─── WORKING DATA
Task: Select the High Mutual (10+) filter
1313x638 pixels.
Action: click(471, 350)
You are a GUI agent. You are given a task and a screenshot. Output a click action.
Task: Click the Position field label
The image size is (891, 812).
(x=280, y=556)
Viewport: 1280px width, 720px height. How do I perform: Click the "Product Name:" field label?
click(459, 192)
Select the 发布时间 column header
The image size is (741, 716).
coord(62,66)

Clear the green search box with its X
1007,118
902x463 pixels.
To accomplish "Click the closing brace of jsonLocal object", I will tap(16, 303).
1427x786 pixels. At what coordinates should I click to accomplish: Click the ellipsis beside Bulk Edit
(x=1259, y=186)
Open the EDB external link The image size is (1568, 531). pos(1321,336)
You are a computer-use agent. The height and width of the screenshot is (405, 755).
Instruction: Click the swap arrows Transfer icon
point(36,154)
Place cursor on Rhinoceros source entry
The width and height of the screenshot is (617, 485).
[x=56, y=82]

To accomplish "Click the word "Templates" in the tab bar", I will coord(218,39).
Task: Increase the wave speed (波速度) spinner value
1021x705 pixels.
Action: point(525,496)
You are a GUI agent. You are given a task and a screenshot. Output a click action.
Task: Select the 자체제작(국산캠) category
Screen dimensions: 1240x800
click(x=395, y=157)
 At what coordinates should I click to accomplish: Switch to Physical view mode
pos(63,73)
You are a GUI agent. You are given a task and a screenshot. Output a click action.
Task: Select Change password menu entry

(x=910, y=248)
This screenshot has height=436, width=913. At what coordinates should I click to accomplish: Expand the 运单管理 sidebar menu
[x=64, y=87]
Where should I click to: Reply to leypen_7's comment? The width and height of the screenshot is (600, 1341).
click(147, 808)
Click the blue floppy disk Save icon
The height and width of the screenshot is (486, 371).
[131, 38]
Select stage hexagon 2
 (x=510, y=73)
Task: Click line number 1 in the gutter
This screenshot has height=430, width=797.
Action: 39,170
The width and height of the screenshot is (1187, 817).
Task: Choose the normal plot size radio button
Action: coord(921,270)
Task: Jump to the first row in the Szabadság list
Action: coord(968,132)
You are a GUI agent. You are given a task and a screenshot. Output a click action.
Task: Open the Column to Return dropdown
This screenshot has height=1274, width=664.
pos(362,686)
──────
__EXERCISE__.
Go through the data and return each line where the word "Open" appears.

__THE ANSWER__.
Open the EDB external link The image size is (1568, 531). pos(1321,336)
Task: Open the Column to Return dropdown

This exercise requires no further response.